Die Kläger waren im Verfahren nicht nach Vorschrift des Gesetzes vertreten[1]. Gemäß § 94a Satz 2 FGO muss auch in den Fällen, in denen der Streitwert bei einer auf eine Geldleistung gerichteten Klage 1 000 DM nicht übersteigt, auf Antrag eines Beteiligten mündlich verhandelt werden.
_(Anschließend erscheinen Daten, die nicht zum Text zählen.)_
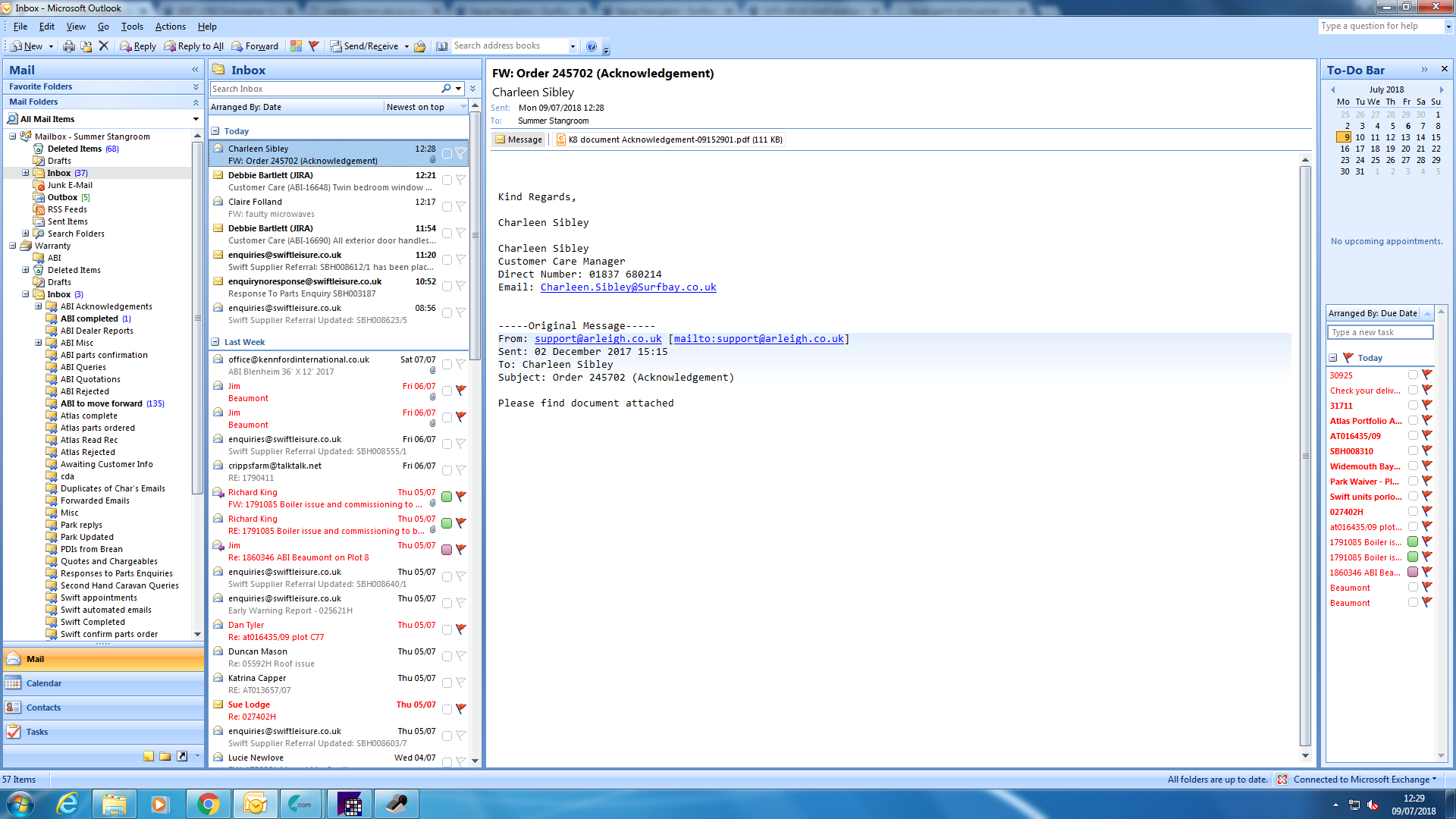The width and height of the screenshot is (1456, 819).
Task: Open the Address Book icon
Action: pyautogui.click(x=442, y=46)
Der Antrag auf mündliche Verhandlung kann ausdrücklich gestellt werden, er kann sich aber auch konkludent aus schriftlichen Äußerungen der Beteiligten ergeben[2]. Sowohl in der Absichtserklärung eines Klägers, den Steuerbetrag noch in einer mündlichen Verhandlung bestimmen zu wollen, liegt ein Antrag auf mündliche Verhandlung, als auch in der Äußerung, es sei beabsichtigt, in der mündlichen Verhandlung näher bezeichnete Anträge zu stellen, oder in der Erklärung, zunächst auf die Durchführung einer mündlichen Verhandlung nicht zu verzichten[3]. Mündliche Verhandlung ist hingegen nicht beantragt, wenn sich der Klägervertreter auf die Frage, ob auf mündliche Verhandlung verzichtet werde, überhaupt nicht äußert[4].
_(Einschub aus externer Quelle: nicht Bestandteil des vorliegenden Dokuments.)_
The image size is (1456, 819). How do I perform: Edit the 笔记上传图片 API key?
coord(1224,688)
Im Streitfall haben die Kläger die Vernehmung von Zeugen beantragt. Mit diesem Antrag haben sie hinreichend klar und eindeutig zum Ausdruck gebracht, dass eine mündliche Verhandlung stattfinden soll. Entgegen der Auffassung des Finanzamts kommt es nicht darauf an, ob das FG dem Antrag auf Beweiserhebung hätte entsprechen müssen. Selbst wenn das nicht der Fall gewesen sein sollte, wird durch die Unerheblichkeit des beantragten Zeugenbeweises der mit diesem Antrag verbundene Antrag auf mündliche Verhandlung nicht berührt. Das FG durfte daher nicht davon ausgehen, dass die Kläger nicht auf einer mündlichen Verhandlung bestanden. Für den Fall, dass das FG Zweifel an dem Erklärungswert der klägerischen Äußerung gehabt haben sollte, hätte es wegen des besonderen Rechtswertes der mündlichen Verhandlung Rückfrage bei den Klägern halten müssen[5].

Entscheidet das Gericht ohne mündliche Verhandlung, obwohl nach § 94a Satz 2 FGO ein Antrag auf mündliche Verhandlung gestellt war, so ist ein absoluter Revisionsgrund i.S. des § 119 Nr. 4 FGO gegeben[6].